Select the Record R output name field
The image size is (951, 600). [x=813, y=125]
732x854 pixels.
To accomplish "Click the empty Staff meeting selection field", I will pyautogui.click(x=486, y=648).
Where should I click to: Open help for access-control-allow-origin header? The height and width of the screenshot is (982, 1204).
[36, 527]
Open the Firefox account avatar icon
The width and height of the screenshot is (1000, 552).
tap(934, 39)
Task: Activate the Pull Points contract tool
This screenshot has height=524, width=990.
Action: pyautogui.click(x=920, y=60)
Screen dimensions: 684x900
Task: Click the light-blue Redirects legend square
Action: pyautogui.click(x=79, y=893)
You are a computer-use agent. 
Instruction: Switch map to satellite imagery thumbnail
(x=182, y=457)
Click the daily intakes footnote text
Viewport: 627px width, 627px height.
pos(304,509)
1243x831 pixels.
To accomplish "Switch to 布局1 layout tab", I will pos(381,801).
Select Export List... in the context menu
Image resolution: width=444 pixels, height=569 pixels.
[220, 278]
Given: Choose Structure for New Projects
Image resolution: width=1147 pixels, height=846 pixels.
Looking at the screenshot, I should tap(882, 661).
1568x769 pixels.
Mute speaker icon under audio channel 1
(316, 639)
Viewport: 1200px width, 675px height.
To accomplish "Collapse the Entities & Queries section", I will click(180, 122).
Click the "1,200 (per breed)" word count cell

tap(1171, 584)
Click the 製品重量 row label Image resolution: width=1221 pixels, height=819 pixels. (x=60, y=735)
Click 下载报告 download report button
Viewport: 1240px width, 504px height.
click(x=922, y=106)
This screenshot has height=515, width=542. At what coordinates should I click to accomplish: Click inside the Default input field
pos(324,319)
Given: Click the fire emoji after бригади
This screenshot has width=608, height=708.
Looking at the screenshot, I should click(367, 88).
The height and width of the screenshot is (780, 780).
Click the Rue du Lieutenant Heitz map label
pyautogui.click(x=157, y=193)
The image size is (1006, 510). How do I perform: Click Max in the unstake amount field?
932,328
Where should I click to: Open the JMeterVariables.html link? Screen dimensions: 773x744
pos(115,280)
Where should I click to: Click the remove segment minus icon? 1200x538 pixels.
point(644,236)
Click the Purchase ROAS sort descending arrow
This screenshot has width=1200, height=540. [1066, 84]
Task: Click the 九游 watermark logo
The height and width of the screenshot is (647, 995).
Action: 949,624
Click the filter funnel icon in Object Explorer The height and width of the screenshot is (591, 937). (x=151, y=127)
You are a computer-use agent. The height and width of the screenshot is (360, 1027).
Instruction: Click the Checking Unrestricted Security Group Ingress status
____
**WHAT TO WORK ON**: Retype only this portion of the data above: the line containing "Open the Firefox account avatar icon", the line containing "The height and width of the screenshot is (780, 780).", and all lines between them, exactly.

**ANSWER SPACE**:
Open the Firefox account avatar icon
The width and height of the screenshot is (1000, 552).
tap(934, 39)
Task: Activate the Pull Points contract tool
This screenshot has height=524, width=990.
Action: pyautogui.click(x=920, y=60)
Screen dimensions: 684x900
Task: Click the light-blue Redirects legend square
Action: pyautogui.click(x=79, y=893)
You are a computer-use agent. 
Instruction: Switch map to satellite imagery thumbnail
(x=182, y=457)
Click the daily intakes footnote text
Viewport: 627px width, 627px height.
pos(304,509)
1243x831 pixels.
To accomplish "Switch to 布局1 layout tab", I will pos(381,801).
Select Export List... in the context menu
Image resolution: width=444 pixels, height=569 pixels.
[220, 278]
Given: Choose Structure for New Projects
Image resolution: width=1147 pixels, height=846 pixels.
Looking at the screenshot, I should tap(882, 661).
1568x769 pixels.
Mute speaker icon under audio channel 1
(316, 639)
Viewport: 1200px width, 675px height.
To accomplish "Collapse the Entities & Queries section", I will click(180, 122).
Click the "1,200 (per breed)" word count cell

tap(1171, 584)
Click the 製品重量 row label Image resolution: width=1221 pixels, height=819 pixels. (x=60, y=735)
Click 下载报告 download report button
Viewport: 1240px width, 504px height.
click(x=922, y=106)
This screenshot has height=515, width=542. At what coordinates should I click to accomplish: Click inside the Default input field
pos(324,319)
Given: Click the fire emoji after бригади
This screenshot has width=608, height=708.
Looking at the screenshot, I should click(367, 88).
The height and width of the screenshot is (780, 780).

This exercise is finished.